As discussed earlier in this Special Bulletin, it is critically important to maintain comprehensive records of the communications regarding the circumstances giving rise to the consideration of any substitutions, whether or not they are related to the COVID crisis. We urge you, as Ontario architects to use this risk management tool in your own interests.
3. Personal injury Claims
Personal injury claims against architects are a growing challenge. COVID-19 creates a new source of exposure to such claims. As professionals and business operators, architects are obliged to observe all required or recommended measures to help prevent the spread of the virus. To do otherwise may result in exposure to claims that their negligence has caused or contributed to spreading the virus to others – work colleagues, consultants, clients, contractors, tradesmen and any other individuals – who may become ill or die.
Architects could also find themselves in litigation where a sudden halt to construction due to COVID-19 mandates by the government, or contractors’ own internal limitations, create a dangerous situation. As with other personal injury lawsuits, the architect could be blamed for any shortcomings at a construction site resulting in the perceived dangerous condition causing a personal injury.
Personal injury claims can involve an array of issues, such as: loss of income (short term or lifetime), pain and suffering, long term care and support costs, loss of physical capability or loss of enjoyment of a normal life. Personal injury claims can involve very large amounts.
Fortunately, ample advice is available from public health and other knowledgeable authorities. Architects are advised to adopt such advice in their practices, to help manage the risk that their actions or inactions may lead to a claim related to personal injury to others.
These measures include:
• avoiding face-to-face meetings – with anyone;
• assurance that their own offices and personnel and the construction sites they visit are employing mandatory and recommended preventive measures;
• avoiding conveyance or handling of documents and other materials unless reasonable efforts have been taken to assure the materials are “virus free”.
Architects are encouraged to make it their business to adopt any and all measures available to protect themselves, their colleagues, those they interact with in the course of provision of their services and the community at large, in order to reduce the risk that they may face such a claim.
THINGS YOU CAN DO NOW:
- Follow all provincial, federal and public health guidance on protective and precautionary measures related to COVID-19.
- Keep careful and detailed records of actions and instructions related to active projects.
- Be vigilant and diligent respecting Substitutions arising from fall-out from COVID-19.
- Manage client expectations with respect to potential delays due to material or labour shortages.
- Utilize the tools and advice respecting COVID-19 provided by the OAA.

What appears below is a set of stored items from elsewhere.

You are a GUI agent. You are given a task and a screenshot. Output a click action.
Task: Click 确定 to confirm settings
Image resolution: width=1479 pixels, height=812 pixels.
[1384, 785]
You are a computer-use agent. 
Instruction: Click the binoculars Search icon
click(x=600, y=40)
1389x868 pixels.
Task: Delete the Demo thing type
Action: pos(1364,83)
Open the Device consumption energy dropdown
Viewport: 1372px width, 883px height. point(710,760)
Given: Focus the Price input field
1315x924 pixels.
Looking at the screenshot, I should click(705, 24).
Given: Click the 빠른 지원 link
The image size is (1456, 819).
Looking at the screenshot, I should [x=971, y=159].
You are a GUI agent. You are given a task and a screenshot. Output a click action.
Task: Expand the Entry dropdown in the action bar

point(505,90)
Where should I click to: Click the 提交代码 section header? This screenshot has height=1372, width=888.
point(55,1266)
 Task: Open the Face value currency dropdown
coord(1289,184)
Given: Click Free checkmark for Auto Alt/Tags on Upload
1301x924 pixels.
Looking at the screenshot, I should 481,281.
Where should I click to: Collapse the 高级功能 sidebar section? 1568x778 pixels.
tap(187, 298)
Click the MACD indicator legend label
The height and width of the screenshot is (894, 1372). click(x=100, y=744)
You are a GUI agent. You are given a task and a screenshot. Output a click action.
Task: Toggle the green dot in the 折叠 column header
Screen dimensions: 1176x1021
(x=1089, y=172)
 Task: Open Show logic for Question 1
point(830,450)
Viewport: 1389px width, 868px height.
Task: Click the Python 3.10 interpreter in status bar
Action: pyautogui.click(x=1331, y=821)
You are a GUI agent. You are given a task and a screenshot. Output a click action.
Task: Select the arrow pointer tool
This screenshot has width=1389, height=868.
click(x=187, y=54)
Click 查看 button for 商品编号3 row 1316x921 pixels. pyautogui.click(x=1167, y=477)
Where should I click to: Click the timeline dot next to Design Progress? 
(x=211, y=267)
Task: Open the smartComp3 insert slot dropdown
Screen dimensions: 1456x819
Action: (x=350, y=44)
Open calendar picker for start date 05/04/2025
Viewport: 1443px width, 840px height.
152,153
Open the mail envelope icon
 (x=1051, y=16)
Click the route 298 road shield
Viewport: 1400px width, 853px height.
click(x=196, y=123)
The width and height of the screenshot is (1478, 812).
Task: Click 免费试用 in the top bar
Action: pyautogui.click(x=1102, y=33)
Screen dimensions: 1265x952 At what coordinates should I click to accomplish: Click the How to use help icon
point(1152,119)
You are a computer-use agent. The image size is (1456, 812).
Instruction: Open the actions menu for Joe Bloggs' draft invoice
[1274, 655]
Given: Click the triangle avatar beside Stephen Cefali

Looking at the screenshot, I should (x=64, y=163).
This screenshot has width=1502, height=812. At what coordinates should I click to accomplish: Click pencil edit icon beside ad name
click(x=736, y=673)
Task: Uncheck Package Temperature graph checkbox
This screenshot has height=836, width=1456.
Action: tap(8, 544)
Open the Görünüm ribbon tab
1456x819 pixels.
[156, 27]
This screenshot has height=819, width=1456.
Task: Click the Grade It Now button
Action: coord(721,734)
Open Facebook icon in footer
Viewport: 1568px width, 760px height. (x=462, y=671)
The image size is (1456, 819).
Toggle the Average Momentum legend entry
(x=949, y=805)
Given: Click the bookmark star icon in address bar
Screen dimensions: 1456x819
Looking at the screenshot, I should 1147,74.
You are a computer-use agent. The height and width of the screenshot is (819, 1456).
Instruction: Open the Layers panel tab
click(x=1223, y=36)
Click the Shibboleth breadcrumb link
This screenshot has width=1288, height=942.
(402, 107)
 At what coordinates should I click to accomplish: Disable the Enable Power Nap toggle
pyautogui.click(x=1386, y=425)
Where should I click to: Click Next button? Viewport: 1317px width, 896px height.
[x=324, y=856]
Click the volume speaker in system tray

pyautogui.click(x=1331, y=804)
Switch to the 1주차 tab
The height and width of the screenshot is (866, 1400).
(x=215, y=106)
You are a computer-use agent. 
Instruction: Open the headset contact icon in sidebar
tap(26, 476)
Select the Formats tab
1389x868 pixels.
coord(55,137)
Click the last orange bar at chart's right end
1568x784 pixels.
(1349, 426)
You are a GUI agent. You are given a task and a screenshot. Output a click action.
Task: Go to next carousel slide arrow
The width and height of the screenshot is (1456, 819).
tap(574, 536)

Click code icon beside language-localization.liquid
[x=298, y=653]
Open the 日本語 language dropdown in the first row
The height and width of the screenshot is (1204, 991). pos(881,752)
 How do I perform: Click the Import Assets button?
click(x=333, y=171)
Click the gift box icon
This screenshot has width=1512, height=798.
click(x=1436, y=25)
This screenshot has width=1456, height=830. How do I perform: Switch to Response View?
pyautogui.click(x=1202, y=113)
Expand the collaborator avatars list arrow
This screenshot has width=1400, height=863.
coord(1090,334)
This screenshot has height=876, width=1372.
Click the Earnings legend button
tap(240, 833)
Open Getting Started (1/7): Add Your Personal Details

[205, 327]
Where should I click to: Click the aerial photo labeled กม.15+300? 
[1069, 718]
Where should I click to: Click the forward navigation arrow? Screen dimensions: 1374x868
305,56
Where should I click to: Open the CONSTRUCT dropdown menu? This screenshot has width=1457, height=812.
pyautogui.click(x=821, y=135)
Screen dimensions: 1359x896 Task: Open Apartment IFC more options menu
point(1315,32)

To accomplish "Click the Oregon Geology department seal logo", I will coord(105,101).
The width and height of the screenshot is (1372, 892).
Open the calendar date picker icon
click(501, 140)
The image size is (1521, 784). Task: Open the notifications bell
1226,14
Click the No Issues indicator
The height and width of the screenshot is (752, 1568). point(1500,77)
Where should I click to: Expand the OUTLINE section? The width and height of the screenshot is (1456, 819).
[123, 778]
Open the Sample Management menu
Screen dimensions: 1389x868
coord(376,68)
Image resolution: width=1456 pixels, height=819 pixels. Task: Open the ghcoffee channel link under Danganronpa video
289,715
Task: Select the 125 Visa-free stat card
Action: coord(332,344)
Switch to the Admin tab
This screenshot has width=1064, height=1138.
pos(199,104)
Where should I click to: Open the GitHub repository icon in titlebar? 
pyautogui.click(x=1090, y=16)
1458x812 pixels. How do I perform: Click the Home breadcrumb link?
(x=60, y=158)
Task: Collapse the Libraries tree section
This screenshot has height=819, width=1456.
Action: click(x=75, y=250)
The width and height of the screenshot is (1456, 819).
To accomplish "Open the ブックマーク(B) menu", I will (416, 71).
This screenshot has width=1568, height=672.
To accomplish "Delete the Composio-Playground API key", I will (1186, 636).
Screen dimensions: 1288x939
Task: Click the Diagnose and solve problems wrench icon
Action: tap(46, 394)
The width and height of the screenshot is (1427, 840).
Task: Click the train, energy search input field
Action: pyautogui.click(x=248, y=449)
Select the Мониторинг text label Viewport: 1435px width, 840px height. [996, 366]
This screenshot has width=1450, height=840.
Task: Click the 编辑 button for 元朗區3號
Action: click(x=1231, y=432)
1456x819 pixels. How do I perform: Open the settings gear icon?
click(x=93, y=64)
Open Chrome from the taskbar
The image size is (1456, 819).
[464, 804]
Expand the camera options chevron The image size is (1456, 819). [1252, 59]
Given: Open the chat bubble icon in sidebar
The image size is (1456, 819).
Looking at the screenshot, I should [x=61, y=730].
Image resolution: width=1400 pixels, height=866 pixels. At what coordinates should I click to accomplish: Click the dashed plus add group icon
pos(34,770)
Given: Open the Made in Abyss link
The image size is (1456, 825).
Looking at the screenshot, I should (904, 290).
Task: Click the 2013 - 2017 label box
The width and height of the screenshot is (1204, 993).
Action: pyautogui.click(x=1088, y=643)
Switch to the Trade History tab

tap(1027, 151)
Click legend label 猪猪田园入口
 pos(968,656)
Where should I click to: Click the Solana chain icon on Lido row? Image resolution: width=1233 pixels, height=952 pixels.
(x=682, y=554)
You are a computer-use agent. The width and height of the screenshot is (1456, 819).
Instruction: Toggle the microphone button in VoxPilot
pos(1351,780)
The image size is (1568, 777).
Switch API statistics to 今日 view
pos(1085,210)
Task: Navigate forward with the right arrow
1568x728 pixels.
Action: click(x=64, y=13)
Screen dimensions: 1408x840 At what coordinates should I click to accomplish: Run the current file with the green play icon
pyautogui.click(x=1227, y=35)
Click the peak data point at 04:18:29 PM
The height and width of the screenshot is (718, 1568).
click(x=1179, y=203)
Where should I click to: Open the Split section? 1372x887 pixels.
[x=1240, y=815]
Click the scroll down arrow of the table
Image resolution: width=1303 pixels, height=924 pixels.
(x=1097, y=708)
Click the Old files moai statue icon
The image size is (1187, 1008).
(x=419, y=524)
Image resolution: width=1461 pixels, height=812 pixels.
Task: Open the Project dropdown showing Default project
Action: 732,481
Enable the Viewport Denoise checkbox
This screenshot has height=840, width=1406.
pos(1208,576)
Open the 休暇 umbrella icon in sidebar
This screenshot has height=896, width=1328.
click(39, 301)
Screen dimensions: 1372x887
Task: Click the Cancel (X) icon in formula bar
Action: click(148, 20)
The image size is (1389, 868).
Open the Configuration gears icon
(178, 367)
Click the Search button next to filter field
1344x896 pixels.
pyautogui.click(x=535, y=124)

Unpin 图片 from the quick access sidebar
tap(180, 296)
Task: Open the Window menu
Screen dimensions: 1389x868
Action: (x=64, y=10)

- Maintain good communications with clients, consultants, contractors and authorities, all of whom are struggling to address COVID-19.
The contents of this Bulletin are provided for general information purposes only. The information contained herein is not legal advice and should not be relied upon as such. Readers must consult their own lawyer respecting the applicability to any particular circumstances of any of the information provided in this Bulletin. Pro-Demnity makes no representation or warranty regarding the contents of this bulletin and does now warrant or guarantee that information in this document, however used, will lead to any particular outcome or result. Pro-Demnity will not be liable for any loss, damage, costs or expense arising by reason of any person using or relying upon information in this Bulletin. in the event of a claim against an architect, the terms and conditions of the pro-Demnity insurance policy will apply. Coverage decisions can only be made at the time a claim arises, based on the allegations and the then known circumstances.